====== SOURCE DATA

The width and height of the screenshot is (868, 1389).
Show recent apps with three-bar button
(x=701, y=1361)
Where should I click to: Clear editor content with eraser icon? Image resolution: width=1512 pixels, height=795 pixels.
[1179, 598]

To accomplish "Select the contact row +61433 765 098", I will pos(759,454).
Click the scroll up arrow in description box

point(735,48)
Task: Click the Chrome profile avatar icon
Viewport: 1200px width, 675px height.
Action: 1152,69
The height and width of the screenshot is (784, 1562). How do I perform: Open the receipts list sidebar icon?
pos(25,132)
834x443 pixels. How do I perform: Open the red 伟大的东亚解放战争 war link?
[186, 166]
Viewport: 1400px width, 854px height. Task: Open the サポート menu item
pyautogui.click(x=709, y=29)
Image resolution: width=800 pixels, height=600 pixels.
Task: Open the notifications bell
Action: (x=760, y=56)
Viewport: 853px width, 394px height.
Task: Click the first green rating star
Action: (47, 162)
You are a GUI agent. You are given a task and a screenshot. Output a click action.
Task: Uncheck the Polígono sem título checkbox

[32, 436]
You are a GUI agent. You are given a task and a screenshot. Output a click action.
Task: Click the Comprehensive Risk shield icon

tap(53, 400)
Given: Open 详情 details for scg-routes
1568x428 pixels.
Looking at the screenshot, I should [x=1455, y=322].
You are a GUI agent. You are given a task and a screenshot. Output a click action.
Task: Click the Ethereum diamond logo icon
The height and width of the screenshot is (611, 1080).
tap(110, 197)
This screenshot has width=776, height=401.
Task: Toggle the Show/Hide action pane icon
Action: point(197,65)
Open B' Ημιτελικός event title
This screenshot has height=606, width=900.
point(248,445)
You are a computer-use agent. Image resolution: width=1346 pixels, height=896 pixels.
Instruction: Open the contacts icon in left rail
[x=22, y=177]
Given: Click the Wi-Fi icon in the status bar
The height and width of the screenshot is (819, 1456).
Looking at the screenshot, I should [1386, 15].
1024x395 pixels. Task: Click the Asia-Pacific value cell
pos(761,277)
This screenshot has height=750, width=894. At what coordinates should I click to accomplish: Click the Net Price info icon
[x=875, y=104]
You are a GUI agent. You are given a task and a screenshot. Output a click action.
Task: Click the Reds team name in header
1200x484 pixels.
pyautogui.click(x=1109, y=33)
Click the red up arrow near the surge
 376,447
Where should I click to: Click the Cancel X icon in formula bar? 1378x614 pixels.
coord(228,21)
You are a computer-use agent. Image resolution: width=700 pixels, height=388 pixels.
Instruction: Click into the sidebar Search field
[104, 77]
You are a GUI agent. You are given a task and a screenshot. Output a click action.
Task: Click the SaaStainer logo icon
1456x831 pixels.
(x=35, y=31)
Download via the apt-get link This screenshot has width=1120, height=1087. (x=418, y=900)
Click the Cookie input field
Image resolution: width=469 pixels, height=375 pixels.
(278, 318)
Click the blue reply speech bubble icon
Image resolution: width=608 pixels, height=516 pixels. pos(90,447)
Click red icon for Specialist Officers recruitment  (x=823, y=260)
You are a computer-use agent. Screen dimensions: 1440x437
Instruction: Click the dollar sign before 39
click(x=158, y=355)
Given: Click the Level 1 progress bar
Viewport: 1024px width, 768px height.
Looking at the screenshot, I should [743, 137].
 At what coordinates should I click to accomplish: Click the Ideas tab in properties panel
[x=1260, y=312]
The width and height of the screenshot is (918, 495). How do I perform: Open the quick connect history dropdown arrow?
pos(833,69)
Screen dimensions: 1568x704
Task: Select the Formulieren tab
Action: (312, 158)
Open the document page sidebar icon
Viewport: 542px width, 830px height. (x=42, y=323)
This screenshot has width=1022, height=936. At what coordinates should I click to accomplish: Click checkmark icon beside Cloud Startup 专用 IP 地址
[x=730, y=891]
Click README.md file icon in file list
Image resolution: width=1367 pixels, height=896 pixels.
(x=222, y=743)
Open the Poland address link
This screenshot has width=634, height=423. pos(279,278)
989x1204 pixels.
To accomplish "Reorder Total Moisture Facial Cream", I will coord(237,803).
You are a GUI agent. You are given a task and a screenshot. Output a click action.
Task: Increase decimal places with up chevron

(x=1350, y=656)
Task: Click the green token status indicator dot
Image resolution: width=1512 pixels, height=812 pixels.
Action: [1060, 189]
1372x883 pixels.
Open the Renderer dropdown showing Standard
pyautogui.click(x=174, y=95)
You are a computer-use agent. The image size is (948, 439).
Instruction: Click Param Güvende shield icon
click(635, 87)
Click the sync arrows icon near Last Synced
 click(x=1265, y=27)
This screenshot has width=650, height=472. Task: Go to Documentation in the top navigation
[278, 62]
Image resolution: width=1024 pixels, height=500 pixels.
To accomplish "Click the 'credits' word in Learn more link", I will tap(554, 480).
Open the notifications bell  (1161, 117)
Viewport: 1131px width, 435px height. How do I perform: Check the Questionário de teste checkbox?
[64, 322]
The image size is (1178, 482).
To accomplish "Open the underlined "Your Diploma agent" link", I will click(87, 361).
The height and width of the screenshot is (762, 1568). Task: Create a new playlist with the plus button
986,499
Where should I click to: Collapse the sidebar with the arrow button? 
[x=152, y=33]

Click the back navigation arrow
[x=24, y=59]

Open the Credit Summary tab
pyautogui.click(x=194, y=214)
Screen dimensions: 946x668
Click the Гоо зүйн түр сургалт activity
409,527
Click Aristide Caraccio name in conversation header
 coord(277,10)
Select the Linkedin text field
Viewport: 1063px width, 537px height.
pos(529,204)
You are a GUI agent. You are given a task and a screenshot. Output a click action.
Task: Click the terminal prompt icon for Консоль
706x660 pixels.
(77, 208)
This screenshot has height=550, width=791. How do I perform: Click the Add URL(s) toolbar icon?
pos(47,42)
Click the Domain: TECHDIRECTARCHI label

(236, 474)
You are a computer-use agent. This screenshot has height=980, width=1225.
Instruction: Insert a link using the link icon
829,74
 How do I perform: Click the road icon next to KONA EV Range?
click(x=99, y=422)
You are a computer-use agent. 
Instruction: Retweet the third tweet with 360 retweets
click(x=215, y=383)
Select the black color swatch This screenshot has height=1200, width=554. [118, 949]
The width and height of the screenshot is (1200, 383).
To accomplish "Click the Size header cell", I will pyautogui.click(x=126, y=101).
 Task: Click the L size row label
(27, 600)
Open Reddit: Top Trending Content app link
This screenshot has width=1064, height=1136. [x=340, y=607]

============

(JOB) Reproduce all of the records above verbatim, line for line, without altering anything.

(OUTPUT FOR THIS TASK)
The width and height of the screenshot is (868, 1389).
Show recent apps with three-bar button
(x=701, y=1361)
Where should I click to: Clear editor content with eraser icon? Image resolution: width=1512 pixels, height=795 pixels.
[1179, 598]

To accomplish "Select the contact row +61433 765 098", I will pos(759,454).
Click the scroll up arrow in description box

point(735,48)
Task: Click the Chrome profile avatar icon
Viewport: 1200px width, 675px height.
Action: 1152,69
The height and width of the screenshot is (784, 1562). How do I perform: Open the receipts list sidebar icon?
pos(25,132)
834x443 pixels. How do I perform: Open the red 伟大的东亚解放战争 war link?
[186, 166]
Viewport: 1400px width, 854px height. Task: Open the サポート menu item
pyautogui.click(x=709, y=29)
Image resolution: width=800 pixels, height=600 pixels.
Task: Open the notifications bell
Action: (x=760, y=56)
Viewport: 853px width, 394px height.
Task: Click the first green rating star
Action: (47, 162)
You are a GUI agent. You are given a task and a screenshot. Output a click action.
Task: Uncheck the Polígono sem título checkbox

[32, 436]
You are a GUI agent. You are given a task and a screenshot. Output a click action.
Task: Click the Comprehensive Risk shield icon

tap(53, 400)
Given: Open 详情 details for scg-routes
1568x428 pixels.
Looking at the screenshot, I should [x=1455, y=322].
You are a GUI agent. You are given a task and a screenshot. Output a click action.
Task: Click the Ethereum diamond logo icon
The height and width of the screenshot is (611, 1080).
tap(110, 197)
This screenshot has width=776, height=401.
Task: Toggle the Show/Hide action pane icon
Action: point(197,65)
Open B' Ημιτελικός event title
This screenshot has height=606, width=900.
point(248,445)
You are a computer-use agent. Image resolution: width=1346 pixels, height=896 pixels.
Instruction: Open the contacts icon in left rail
[x=22, y=177]
Given: Click the Wi-Fi icon in the status bar
The height and width of the screenshot is (819, 1456).
Looking at the screenshot, I should [1386, 15].
1024x395 pixels. Task: Click the Asia-Pacific value cell
pos(761,277)
This screenshot has height=750, width=894. At what coordinates should I click to accomplish: Click the Net Price info icon
[x=875, y=104]
You are a GUI agent. You are given a task and a screenshot. Output a click action.
Task: Click the Reds team name in header
1200x484 pixels.
pyautogui.click(x=1109, y=33)
Click the red up arrow near the surge
 376,447
Where should I click to: Click the Cancel X icon in formula bar? 1378x614 pixels.
coord(228,21)
You are a computer-use agent. Image resolution: width=700 pixels, height=388 pixels.
Instruction: Click into the sidebar Search field
[104, 77]
You are a GUI agent. You are given a task and a screenshot. Output a click action.
Task: Click the SaaStainer logo icon
1456x831 pixels.
(x=35, y=31)
Download via the apt-get link This screenshot has width=1120, height=1087. (x=418, y=900)
Click the Cookie input field
Image resolution: width=469 pixels, height=375 pixels.
(278, 318)
Click the blue reply speech bubble icon
Image resolution: width=608 pixels, height=516 pixels. pos(90,447)
Click red icon for Specialist Officers recruitment  (x=823, y=260)
You are a computer-use agent. Screen dimensions: 1440x437
Instruction: Click the dollar sign before 39
click(x=158, y=355)
Given: Click the Level 1 progress bar
Viewport: 1024px width, 768px height.
Looking at the screenshot, I should [743, 137].
 At what coordinates should I click to accomplish: Click the Ideas tab in properties panel
[x=1260, y=312]
The width and height of the screenshot is (918, 495). How do I perform: Open the quick connect history dropdown arrow?
pos(833,69)
Screen dimensions: 1568x704
Task: Select the Formulieren tab
Action: (312, 158)
Open the document page sidebar icon
Viewport: 542px width, 830px height. (x=42, y=323)
This screenshot has width=1022, height=936. At what coordinates should I click to accomplish: Click checkmark icon beside Cloud Startup 专用 IP 地址
[x=730, y=891]
Click README.md file icon in file list
Image resolution: width=1367 pixels, height=896 pixels.
(x=222, y=743)
Open the Poland address link
This screenshot has width=634, height=423. pos(279,278)
989x1204 pixels.
To accomplish "Reorder Total Moisture Facial Cream", I will coord(237,803).
You are a GUI agent. You are given a task and a screenshot. Output a click action.
Task: Increase decimal places with up chevron

(x=1350, y=656)
Task: Click the green token status indicator dot
Image resolution: width=1512 pixels, height=812 pixels.
Action: [1060, 189]
1372x883 pixels.
Open the Renderer dropdown showing Standard
pyautogui.click(x=174, y=95)
You are a computer-use agent. The image size is (948, 439).
Instruction: Click Param Güvende shield icon
click(635, 87)
Click the sync arrows icon near Last Synced
 click(x=1265, y=27)
This screenshot has width=650, height=472. Task: Go to Documentation in the top navigation
[278, 62]
Image resolution: width=1024 pixels, height=500 pixels.
To accomplish "Click the 'credits' word in Learn more link", I will tap(554, 480).
Open the notifications bell  (1161, 117)
Viewport: 1131px width, 435px height. How do I perform: Check the Questionário de teste checkbox?
[64, 322]
The image size is (1178, 482).
To accomplish "Open the underlined "Your Diploma agent" link", I will click(87, 361).
The height and width of the screenshot is (762, 1568). Task: Create a new playlist with the plus button
986,499
Where should I click to: Collapse the sidebar with the arrow button? 
[x=152, y=33]

Click the back navigation arrow
[x=24, y=59]

Open the Credit Summary tab
pyautogui.click(x=194, y=214)
Screen dimensions: 946x668
Click the Гоо зүйн түр сургалт activity
409,527
Click Aristide Caraccio name in conversation header
 coord(277,10)
Select the Linkedin text field
Viewport: 1063px width, 537px height.
pos(529,204)
You are a GUI agent. You are given a task and a screenshot. Output a click action.
Task: Click the terminal prompt icon for Консоль
706x660 pixels.
(77, 208)
This screenshot has height=550, width=791. How do I perform: Click the Add URL(s) toolbar icon?
pos(47,42)
Click the Domain: TECHDIRECTARCHI label

(236, 474)
You are a computer-use agent. This screenshot has height=980, width=1225.
Instruction: Insert a link using the link icon
829,74
 How do I perform: Click the road icon next to KONA EV Range?
click(x=99, y=422)
You are a computer-use agent. 
Instruction: Retweet the third tweet with 360 retweets
click(x=215, y=383)
Select the black color swatch This screenshot has height=1200, width=554. [118, 949]
The width and height of the screenshot is (1200, 383).
To accomplish "Click the Size header cell", I will pyautogui.click(x=126, y=101).
 Task: Click the L size row label
(27, 600)
Open Reddit: Top Trending Content app link
This screenshot has width=1064, height=1136. [x=340, y=607]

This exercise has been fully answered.